===== EXERCISE DATA =====
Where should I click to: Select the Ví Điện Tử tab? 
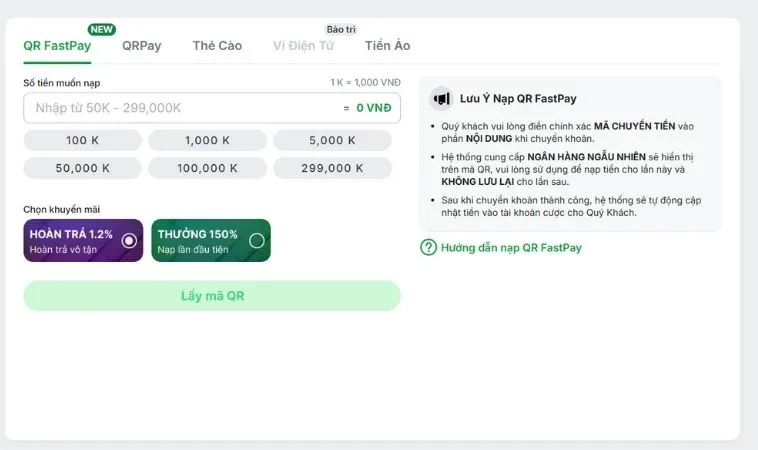pos(303,46)
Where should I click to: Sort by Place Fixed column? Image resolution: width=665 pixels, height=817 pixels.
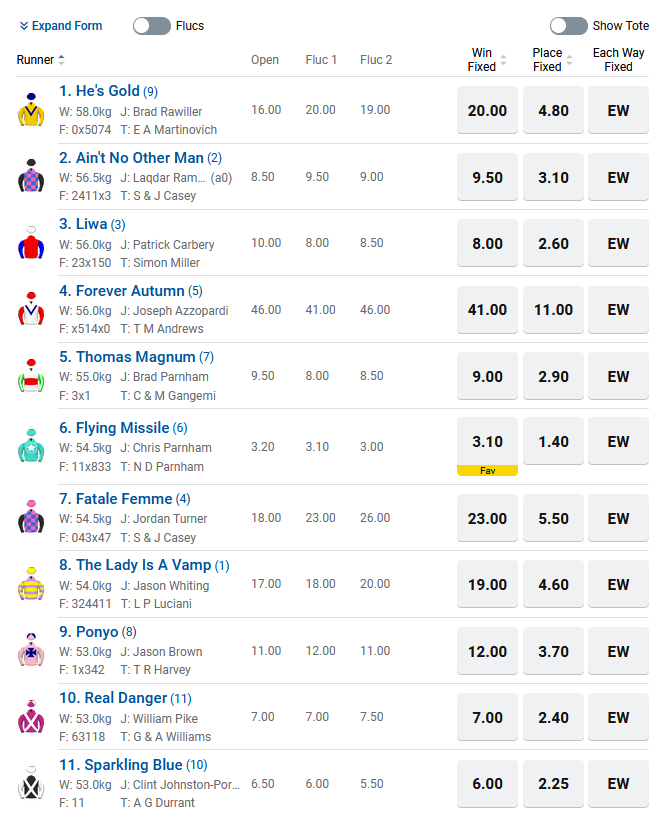569,60
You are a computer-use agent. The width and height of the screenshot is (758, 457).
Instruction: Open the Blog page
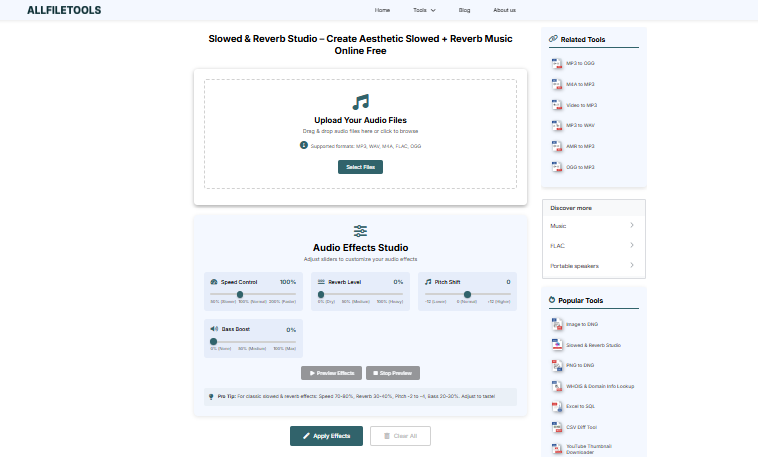[x=464, y=10]
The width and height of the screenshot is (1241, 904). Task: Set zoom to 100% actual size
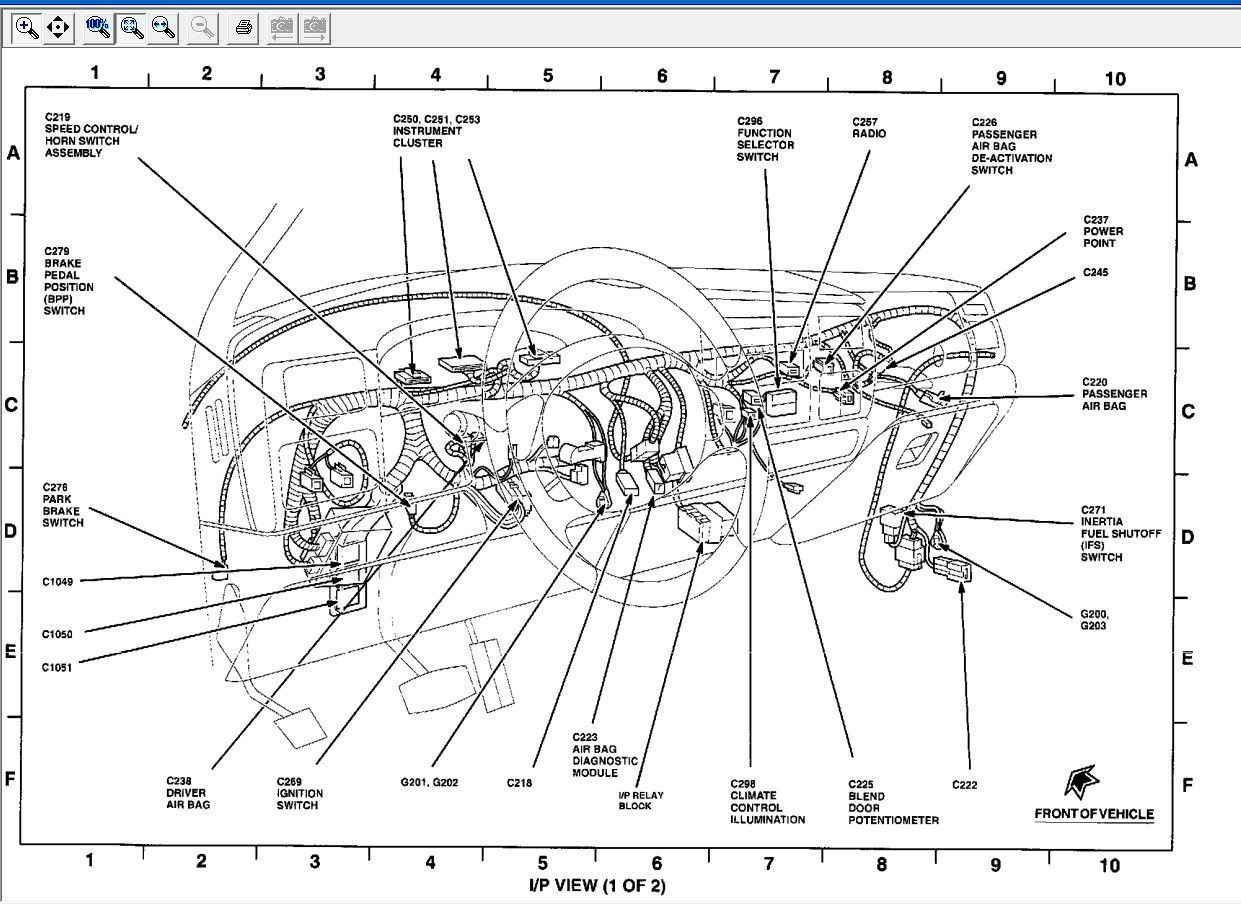98,28
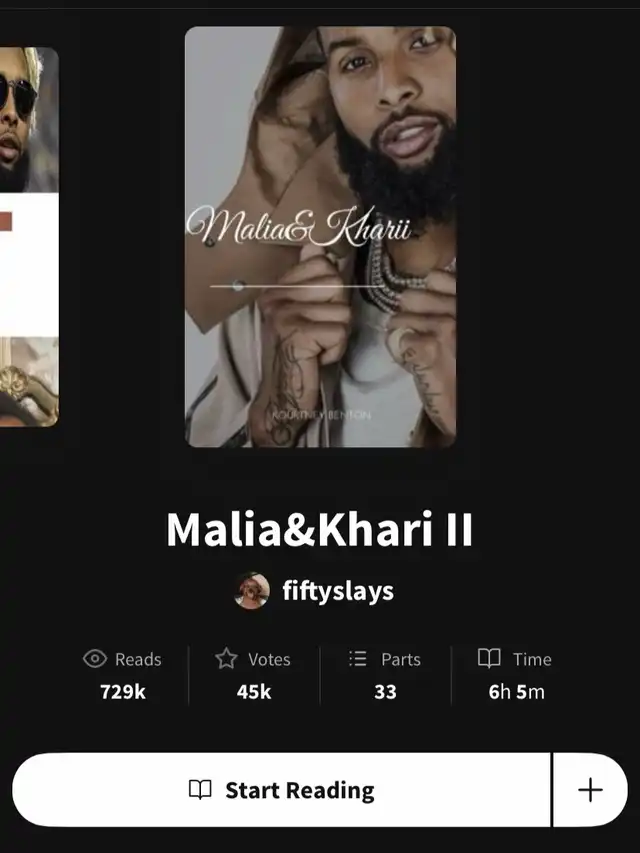Click the list icon beside Parts
The height and width of the screenshot is (853, 640).
click(358, 659)
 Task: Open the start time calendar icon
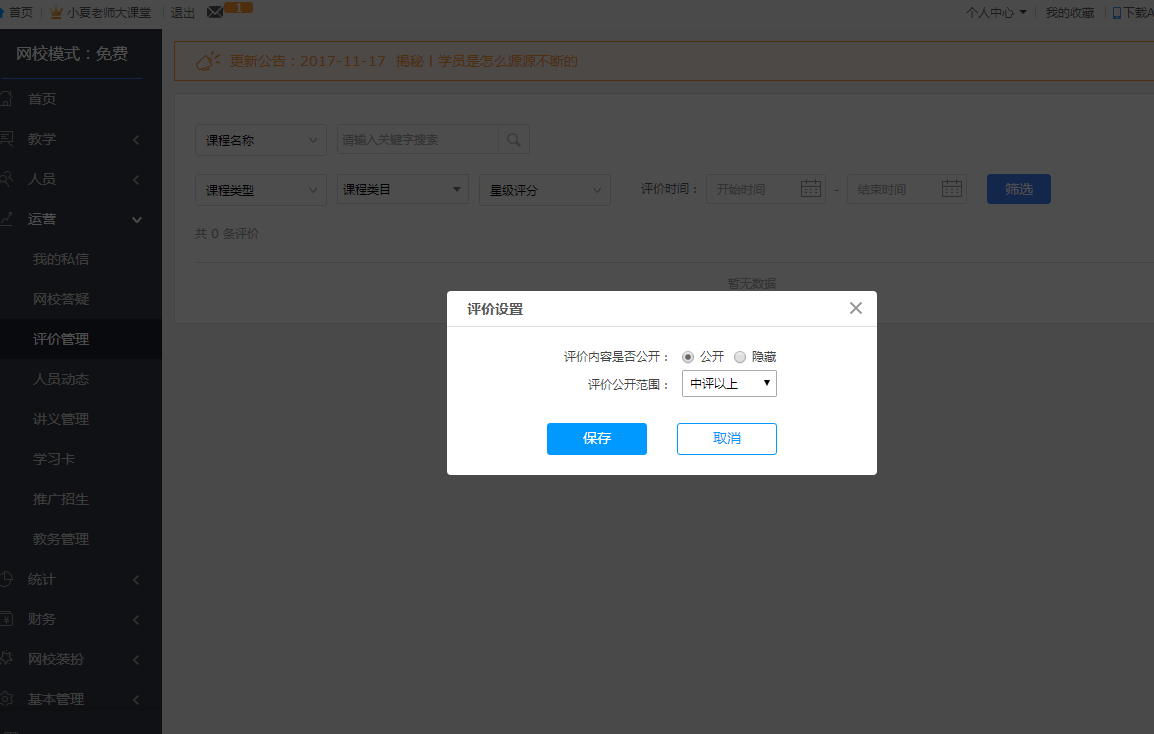pyautogui.click(x=811, y=189)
=====
→ **PROBLEM DETAILS**
Each entry should be output word for word, with no pictures carried over.

→ **COMPLETED EXERCISE**
Where should I click to: Select the Ví Điện Tử tab? 
pos(303,46)
Where should I click to: Sort by Place Fixed column? Image resolution: width=665 pixels, height=817 pixels.
569,60
You are a computer-use agent. The width and height of the screenshot is (758, 457).
Instruction: Open the Blog page
[x=464, y=10]
The width and height of the screenshot is (1241, 904). Task: Set zoom to 100% actual size
98,28
Click the list icon beside Parts
The height and width of the screenshot is (853, 640).
click(358, 659)
 Task: Open the start time calendar icon
pyautogui.click(x=811, y=189)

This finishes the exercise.